[sort] Timsort review result

older
Re: [boost] [cmake] Minimum viable...

Steven Ross

13 Jun 2017 13 Jun '17

11:09 a.m.

After reviewing the responses, I have rejected Timsort. Here are the reasons: 1. No author/maintainer responses to the questions on boost (except for forwarding some documentation links). We need a maintainer for all our source, and I'm not volunteering to maintain new functions as complex as Timsort. 2. There was no response on the Timsort bug reported during the review, nor any tests for it. 3. We need better tests. 4. Francisco is including a more efficient stable sort as part of his additions to the library, including handling special cases like Timsort handles better than stable_sort does. Francisco will maintain his code. I'd like to note that many people THINK they are experts on sorting because they covered it in class or may have read about it in a textbook, but most do not understand hybrid sorts well. As a specific example, I saw O(N*log(N)) mentioned as the worst-case speed limit of general-case sorts, when in fact Spreadsort beats that as described in its docs: http://www.boost.org/doc/libs/1_61_0/libs/sort/doc/html/index.html#sort.over... Many people also don't carefully analyze for worst-case performance, which can be tricky. With regards to future sorting library reviews, I'll get at least a one-page doc describing the algorithm for the review in advance, but the boost documentation formatting is an unreasonable request for a simple sorting function, and I don't see the value it adds for these simple reviews. It is useful for a full library, but we'll be integrating the documentation into our full library after a new function is accepted. It isn't accurate to call it a mini-review (as described here: http://www.boost.org/community/reviews.html#Fast-Track) because it's reviewing completely new source we're talking about adding to the library. That said, do you still want me to a call the upcoming one for pdqsort a "mini-review"?

Show replies by date

Soul Studios

16 Jun 16 Jun

10:07 p.m.

Time complexity is not the only consideration when reviewing sorting techniques. Smoothsort is purported to have much better time complexity across a range of scenarios, but in reality it's cache performance is rubbish. That's where quicksort variants and timsort work well. I haven't investigated spreadsort personally. On 13/06/2017 11:09 p.m., Steven Ross via Boost wrote:

...

After reviewing the responses, I have rejected Timsort. Here are the reasons:

1. No author/maintainer responses to the questions on boost (except for forwarding some documentation links). We need a maintainer for all our source, and I'm not volunteering to maintain new functions as complex as Timsort. 2. There was no response on the Timsort bug reported during the review, nor any tests for it. 3. We need better tests. 4. Francisco is including a more efficient stable sort as part of his additions to the library, including handling special cases like Timsort handles better than stable_sort does. Francisco will maintain his code.

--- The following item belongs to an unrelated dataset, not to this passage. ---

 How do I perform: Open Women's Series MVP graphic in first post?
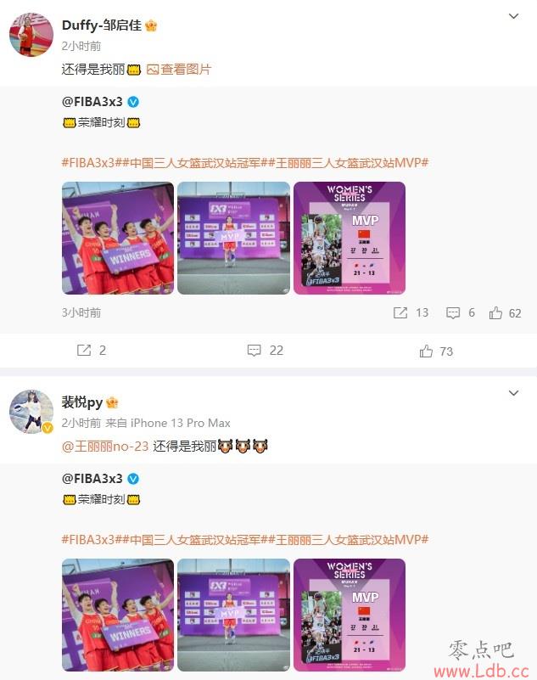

I'd like to note that many people THINK they are experts on sorting because they covered it in class or may have read about it in a textbook, but most do not understand hybrid sorts well. As a specific example, I saw O(N*log(N)) mentioned as the worst-case speed limit of general-case sorts, when in fact Spreadsort beats that as described in its docs: http://www.boost.org/doc/libs/1_61_0/libs/sort/doc/html/index.html#sort.over...

Many people also don't carefully analyze for worst-case performance, which can be tricky.

With regards to future sorting library reviews, I'll get at least a one-page doc describing the algorithm for the review in advance, but the boost documentation formatting is an unreasonable request for a simple sorting function, and I don't see the value it adds for these simple reviews. It is useful for a full library, but we'll be integrating the documentation into our full library after a new function is accepted.

It isn't accurate to call it a mini-review (as described here: http://www.boost.org/community/reviews.html#Fast-Track) because it's reviewing completely new source we're talking about adding to the library. That said, do you still want me to a call the upcoming one for pdqsort a "mini-review"?

_______________________________________________ Unsubscribe & other changes: http://lists.boost.org/mailman/listinfo.cgi/boost

Steven Ross

11:39 p.m.

On Fri, Jun 16, 2017, 6:08 PM Soul Studios via Boost <boost@lists.boost.org> wrote:

...

Time complexity is not the only consideration when reviewing sorting techniques. Smoothsort is purported to have much better time complexity across a range of scenarios, but in reality it's cache performance is rubbish. That's where quicksort variants and timsort work well. I haven't investigated spreadsort personally.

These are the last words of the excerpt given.